Vendor Lock-In Challenges

I have to admit, I approached the whole question yesterday quite differently that everyone else.  I was worried more about new standards, development trajectories, compatibility and so-on.  When I wrote about the vendor-specific database flavors… I missed what could certainly be the larger issue.

John Shadows wrote:
100% cloud also means you have to play by the cloud rules all the time. 

and ahazelwood wrote:
The biggest drawback is the 100% tie to the cloud. 

Which got me thinking.  One of the bigger gotchas in the cloud is vendor lock-in IMHO.  Vendor lock-in is what makes it really difficult to move between cloud providers.  Sure, DNS is DNS.  But the WAY one is set up and that you’re used to and the little things that are offered with it to make life easier – those can be challenging to recreate and re-learn.  The same is true for the database implementations.  It may still be SQL Server, but the implementation and the hoops you move through to deploy mean a good deal of lessons learned would be set aside and restarted if you move to a new platform.
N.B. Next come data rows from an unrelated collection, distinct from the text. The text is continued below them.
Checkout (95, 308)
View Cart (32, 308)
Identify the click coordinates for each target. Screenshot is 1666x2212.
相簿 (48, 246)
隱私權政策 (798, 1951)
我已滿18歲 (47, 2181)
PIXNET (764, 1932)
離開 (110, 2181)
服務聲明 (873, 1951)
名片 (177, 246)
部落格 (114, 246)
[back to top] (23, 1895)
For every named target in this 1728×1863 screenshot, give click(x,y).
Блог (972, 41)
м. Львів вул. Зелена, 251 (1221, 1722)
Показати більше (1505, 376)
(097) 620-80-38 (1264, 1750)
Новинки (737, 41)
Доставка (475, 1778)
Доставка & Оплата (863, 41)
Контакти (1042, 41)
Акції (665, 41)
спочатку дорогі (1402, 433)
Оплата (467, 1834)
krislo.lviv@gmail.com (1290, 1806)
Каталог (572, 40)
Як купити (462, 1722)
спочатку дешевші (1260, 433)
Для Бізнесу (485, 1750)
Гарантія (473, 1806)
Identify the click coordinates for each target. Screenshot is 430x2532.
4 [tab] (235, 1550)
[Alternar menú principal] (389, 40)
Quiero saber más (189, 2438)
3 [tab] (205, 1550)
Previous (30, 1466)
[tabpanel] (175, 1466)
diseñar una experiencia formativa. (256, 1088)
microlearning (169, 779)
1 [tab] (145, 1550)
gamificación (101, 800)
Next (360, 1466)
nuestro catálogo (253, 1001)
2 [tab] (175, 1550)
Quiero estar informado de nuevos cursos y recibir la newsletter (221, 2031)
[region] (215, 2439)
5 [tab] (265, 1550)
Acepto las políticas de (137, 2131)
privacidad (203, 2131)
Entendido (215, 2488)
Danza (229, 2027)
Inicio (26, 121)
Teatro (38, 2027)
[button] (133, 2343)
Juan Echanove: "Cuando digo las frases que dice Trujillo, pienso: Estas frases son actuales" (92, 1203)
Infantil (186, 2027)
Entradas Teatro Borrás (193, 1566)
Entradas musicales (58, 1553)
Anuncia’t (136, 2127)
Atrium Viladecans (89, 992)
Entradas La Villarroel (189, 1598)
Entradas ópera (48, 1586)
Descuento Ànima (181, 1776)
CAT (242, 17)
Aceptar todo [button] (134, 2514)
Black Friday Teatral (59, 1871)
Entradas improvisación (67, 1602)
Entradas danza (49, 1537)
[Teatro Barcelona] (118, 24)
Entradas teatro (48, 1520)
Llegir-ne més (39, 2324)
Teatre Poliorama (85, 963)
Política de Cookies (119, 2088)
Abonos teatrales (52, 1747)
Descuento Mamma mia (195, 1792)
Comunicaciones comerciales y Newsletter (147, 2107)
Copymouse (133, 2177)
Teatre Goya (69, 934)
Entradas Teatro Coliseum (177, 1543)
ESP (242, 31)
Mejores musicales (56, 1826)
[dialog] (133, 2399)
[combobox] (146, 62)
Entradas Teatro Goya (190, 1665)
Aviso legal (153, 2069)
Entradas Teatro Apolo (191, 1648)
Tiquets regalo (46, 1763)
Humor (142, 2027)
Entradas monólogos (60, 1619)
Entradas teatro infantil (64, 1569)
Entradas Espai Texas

Throw in there a new, vendor-specific database and the things could get even muddier.

Part of me is all “throw caution to the wind – damn the torpedoes, full speed ahead!” when you pick a vendor, just go for it, use their tools, their environment, their systems.   But that lock-in is a very real thing.  We do some very cool stuff on Amazon that makes our lives much easier.  Automation pieces, transcoding, some funky database stuff.  Those are all things that tighten the bolts that hold us in at Amazon.  We’ve been considering a move to Azure and find that it’s very difficult to do wholesale, but possible in pieces.  That fact gives us pause in the process.

That’s not a fault of Azure.  It’s a fact of life.  The same is true if we wanted to move to on-premises servers, or a mix of on- and off-premise solutions.

There are great things to be had in the automation and management and control you get with the Azure dashboard and very deep functionality in the platform on the whole, with the tools on AWS, etc.  But vendor lock-in has to be a thing, it has to be a consideration with every single choice you make to deploy a new function or capability.

It doesn’t matter if it’s an AI-powered chat solution (they all have them, they’re all different and have different nuances) or a standards database or a proprietary database.

I have to admit we’ve shy’d away from some solution ideas because they were just TOO new and evolving and vendor-specific.  We did this in hopes that some standards would evolve and that it would make more sense and be a bit of a more mature offering if more players were involved and pushing and shoving to get things really solid.

We’ll have to wait to see how that goes.